** Opening Task input block **

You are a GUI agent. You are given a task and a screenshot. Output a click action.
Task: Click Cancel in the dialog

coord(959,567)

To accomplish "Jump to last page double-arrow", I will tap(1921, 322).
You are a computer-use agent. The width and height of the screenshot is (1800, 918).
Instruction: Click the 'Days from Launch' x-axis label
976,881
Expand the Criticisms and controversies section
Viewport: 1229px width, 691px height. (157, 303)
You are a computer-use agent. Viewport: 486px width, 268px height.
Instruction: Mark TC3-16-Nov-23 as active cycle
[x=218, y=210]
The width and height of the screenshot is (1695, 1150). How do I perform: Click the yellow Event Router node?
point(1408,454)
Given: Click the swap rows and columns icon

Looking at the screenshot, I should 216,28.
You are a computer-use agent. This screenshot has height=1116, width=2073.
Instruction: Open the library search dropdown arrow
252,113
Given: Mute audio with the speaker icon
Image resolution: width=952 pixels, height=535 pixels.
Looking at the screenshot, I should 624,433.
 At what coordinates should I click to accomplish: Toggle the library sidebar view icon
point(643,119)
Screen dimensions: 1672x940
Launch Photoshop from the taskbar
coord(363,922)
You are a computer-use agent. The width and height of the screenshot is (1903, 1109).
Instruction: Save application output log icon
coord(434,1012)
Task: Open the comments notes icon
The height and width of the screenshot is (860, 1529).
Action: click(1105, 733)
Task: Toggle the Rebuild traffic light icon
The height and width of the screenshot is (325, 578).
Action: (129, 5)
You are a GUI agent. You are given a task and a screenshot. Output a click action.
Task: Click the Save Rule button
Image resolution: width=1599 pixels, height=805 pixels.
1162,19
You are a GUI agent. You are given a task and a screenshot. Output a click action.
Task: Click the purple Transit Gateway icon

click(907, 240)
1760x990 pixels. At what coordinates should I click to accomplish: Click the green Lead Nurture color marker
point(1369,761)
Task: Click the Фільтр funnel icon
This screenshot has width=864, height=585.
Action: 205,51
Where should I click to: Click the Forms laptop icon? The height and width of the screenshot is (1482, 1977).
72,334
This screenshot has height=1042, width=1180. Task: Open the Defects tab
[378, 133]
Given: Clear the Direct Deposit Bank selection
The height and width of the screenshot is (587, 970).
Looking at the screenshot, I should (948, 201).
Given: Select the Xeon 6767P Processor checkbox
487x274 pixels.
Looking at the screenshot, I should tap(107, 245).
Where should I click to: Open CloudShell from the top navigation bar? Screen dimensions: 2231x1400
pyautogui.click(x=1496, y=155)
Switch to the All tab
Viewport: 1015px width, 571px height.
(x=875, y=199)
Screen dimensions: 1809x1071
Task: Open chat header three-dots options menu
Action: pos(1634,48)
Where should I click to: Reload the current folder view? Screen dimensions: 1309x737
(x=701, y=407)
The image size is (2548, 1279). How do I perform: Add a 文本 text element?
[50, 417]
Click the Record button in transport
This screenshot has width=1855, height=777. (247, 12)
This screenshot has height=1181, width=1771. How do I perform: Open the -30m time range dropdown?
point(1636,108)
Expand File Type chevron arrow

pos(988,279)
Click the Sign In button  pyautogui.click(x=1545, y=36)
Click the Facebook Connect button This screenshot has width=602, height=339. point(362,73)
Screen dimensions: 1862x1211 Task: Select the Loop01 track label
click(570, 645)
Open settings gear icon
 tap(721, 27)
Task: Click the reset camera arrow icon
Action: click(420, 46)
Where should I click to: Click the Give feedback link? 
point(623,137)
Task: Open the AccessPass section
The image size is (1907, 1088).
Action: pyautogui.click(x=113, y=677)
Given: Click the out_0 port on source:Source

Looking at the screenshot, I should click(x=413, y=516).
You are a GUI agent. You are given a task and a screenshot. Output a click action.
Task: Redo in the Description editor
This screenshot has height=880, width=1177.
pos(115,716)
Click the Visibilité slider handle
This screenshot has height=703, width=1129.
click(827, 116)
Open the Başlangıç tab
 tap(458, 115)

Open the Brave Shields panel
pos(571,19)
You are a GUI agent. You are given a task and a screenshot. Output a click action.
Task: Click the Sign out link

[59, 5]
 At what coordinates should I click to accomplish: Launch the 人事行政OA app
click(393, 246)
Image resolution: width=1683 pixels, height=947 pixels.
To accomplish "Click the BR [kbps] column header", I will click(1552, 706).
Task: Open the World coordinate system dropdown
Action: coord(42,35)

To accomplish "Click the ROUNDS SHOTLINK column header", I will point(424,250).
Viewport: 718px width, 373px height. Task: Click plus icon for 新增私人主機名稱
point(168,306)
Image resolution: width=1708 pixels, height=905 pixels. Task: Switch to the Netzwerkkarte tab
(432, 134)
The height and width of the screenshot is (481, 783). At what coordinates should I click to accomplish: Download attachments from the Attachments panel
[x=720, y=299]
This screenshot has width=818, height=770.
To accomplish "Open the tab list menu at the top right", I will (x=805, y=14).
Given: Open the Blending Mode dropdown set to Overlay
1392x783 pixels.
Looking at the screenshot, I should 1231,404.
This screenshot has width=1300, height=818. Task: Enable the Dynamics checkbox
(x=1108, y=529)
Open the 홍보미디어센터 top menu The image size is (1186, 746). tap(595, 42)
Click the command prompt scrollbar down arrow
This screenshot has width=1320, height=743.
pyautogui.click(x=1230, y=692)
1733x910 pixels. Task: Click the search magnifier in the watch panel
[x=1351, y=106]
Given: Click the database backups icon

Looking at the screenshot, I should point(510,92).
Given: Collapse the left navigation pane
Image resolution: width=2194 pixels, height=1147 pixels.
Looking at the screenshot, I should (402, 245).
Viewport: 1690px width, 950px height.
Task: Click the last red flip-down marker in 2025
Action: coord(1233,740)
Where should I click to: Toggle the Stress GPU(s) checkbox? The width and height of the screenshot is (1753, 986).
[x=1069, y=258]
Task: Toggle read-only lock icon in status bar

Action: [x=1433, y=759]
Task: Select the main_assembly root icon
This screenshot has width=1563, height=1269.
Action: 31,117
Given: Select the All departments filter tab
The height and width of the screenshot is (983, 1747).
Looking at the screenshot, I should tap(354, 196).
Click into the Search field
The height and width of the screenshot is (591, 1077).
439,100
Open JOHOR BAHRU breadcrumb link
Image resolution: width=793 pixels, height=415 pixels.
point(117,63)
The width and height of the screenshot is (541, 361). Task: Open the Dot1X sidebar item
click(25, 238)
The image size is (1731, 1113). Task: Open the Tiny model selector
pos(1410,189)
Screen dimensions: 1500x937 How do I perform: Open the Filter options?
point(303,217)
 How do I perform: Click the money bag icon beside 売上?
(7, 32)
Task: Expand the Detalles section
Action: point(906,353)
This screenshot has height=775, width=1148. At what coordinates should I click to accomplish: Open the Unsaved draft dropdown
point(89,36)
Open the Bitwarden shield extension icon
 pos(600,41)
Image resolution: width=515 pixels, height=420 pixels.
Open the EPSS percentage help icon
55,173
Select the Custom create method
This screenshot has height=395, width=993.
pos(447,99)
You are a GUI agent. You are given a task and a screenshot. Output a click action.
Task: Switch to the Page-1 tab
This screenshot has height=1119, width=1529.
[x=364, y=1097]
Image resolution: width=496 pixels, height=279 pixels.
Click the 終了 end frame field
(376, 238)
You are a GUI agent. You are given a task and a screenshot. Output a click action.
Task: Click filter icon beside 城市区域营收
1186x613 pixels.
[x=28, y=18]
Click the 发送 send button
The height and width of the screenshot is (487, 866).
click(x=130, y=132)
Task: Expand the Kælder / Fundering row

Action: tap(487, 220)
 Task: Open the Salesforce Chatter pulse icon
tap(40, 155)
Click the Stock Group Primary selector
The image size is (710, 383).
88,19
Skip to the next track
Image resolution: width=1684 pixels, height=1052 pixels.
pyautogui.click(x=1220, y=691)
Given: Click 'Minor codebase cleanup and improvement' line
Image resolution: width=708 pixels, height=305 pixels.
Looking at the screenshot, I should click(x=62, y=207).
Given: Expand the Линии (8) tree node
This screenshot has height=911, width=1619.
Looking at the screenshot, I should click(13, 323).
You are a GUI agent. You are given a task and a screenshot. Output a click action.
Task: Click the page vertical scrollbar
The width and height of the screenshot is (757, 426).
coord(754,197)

** Closing Task input block **

Work to complete ->
Every line in the data above that contains the word "scrollbar" counts; report how many there are and nothing more.

Task result ->
2